Flood irrigation is the oldest method of applying water to crops, relying on gravity to flood the land or channels between rows. This method is generally considered the least efficient when compared to modern pressurized systems. The performance of flood irrigation is highly variable, depending significantly on local soil conditions, field preparation, and the management practices employed by the irrigator. Efficiency rests on how well the water application is controlled and how much is lost before reaching the plant roots.
Quantifying Water Application Efficiency
The efficiency of any irrigation method is measured by its Application Efficiency, which is the percentage of water delivered to the field that is stored in the crop’s root zone for use. Traditional flood irrigation systems are typically rated with an application efficiency ranging from 40% to 70%. This means that 30% to 60% of the applied water is lost to mechanisms other than crop uptake. By comparison, high-efficiency systems like drip irrigation can achieve application efficiencies exceeding 90%.
A related metric is Distribution Uniformity, which describes how evenly the water is spread across the entire field. Poor uniformity is a major inefficiency in flood irrigation, causing some areas to be over-watered while others are under-watered. This uneven application often forces the irrigator to apply excess water to ensure the driest parts of the field receive enough moisture.

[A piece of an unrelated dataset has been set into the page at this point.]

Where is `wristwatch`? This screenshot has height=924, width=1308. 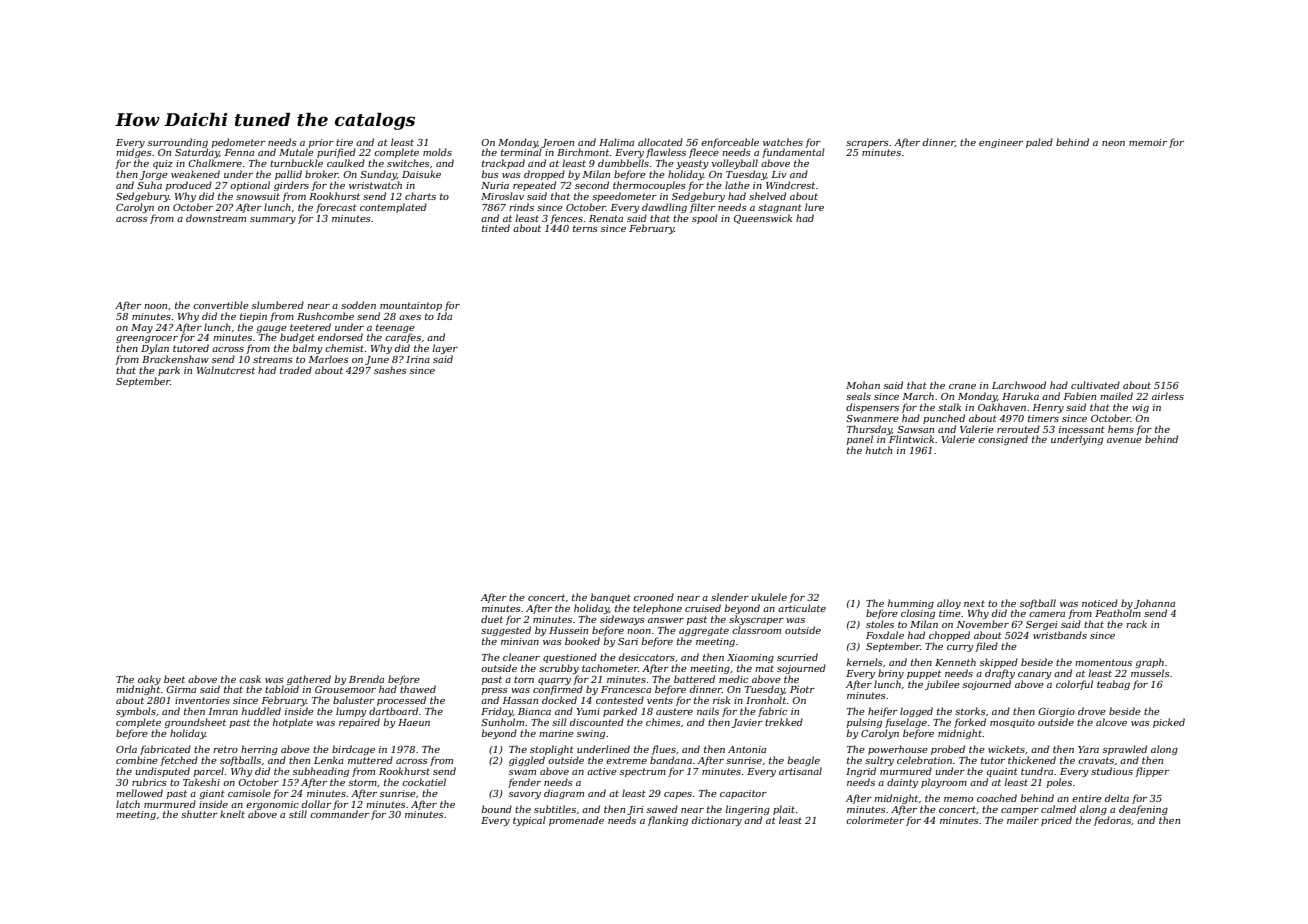 wristwatch is located at coordinates (375, 185).
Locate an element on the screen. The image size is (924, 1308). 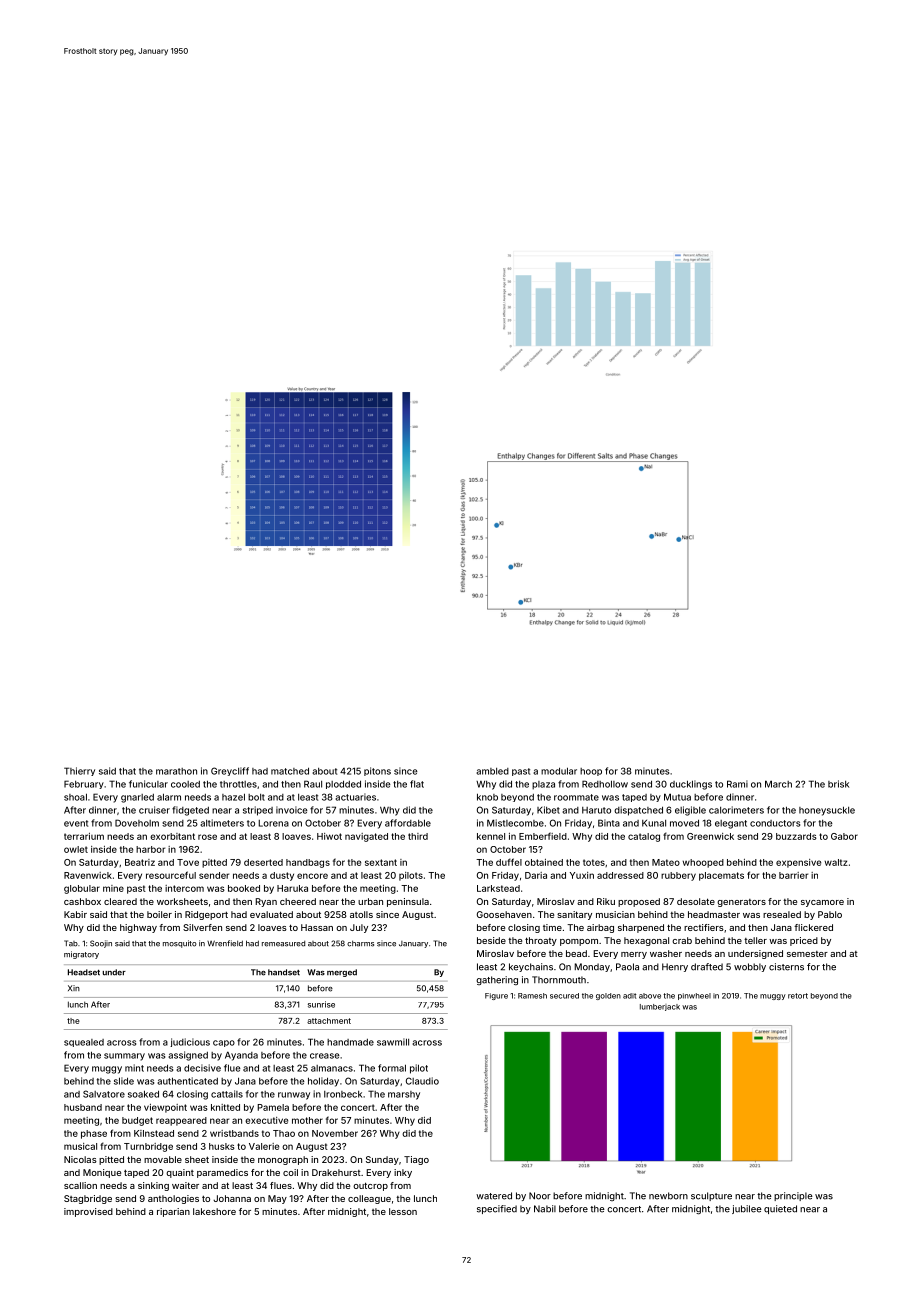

Factors Driving Water Waste
The first loss is Deep Percolation, which occurs when water infiltrates below the crop’s root zone. This water becomes inaccessible to the plant and is often lost to groundwater, sometimes leading to rising water tables and waterlogging. Deep percolation is particularly pronounced in sandy soils, where the high infiltration rate allows water to move rapidly past the root zone.
Another major mechanism is Runoff, where water flows off the end of the field into drainage systems. This loss is directly related to the field’s slope, the volume of water applied, and the rate of flow. If the inflow rate is too high for the soil to absorb, or if the field is not perfectly level, the excess water flows away without infiltrating. Poorly managed flow rates can also cause soil erosion, which further degrades the field’s ability to absorb water uniformly.
The third loss factor is Evaporation, which removes water directly from the soil surface into the atmosphere. While flood irrigation generally experiences less evaporation than some spray systems because the water is on the surface for a shorter time and the droplets are not atomized, surface water is still exposed. Water sitting in open furrows or basins, especially during hot, windy conditions, contributes to the overall water wastage before it can soak into the soil.
Modern Improvements in Surface Irrigation Management
The efficiency of surface irrigation can be significantly enhanced through modern management and technology. One of the most impactful improvements is Laser Leveling, which uses GPS-guided machinery to create a field with a precise, uniform slope or a perfectly flat basin. This precision grading ensures water spreads evenly and rapidly across the field, drastically reducing localized deep percolation and end-of-field runoff.
Another practice is Surge Flow, which involves applying water in intermittent pulses rather than a continuous stream. The initial wetting and subsequent brief drying periods cause fine soil particles to settle and “seal” the surface of the furrow. This temporary reduction in the infiltration rate allows the water to travel further down the field more uniformly, improving distribution and reducing the deep percolation losses at the head of the field.
To directly address the runoff problem, growers implement Tailwater Recovery Systems. These systems capture the water that runs off the end of the field in a pond or sump and then pump it back to the head of the field for reuse in the next irrigation cycle. By recycling the runoff water, the overall Application Efficiency can be raised substantially, sometimes bringing the system’s performance into the 80% range or higher.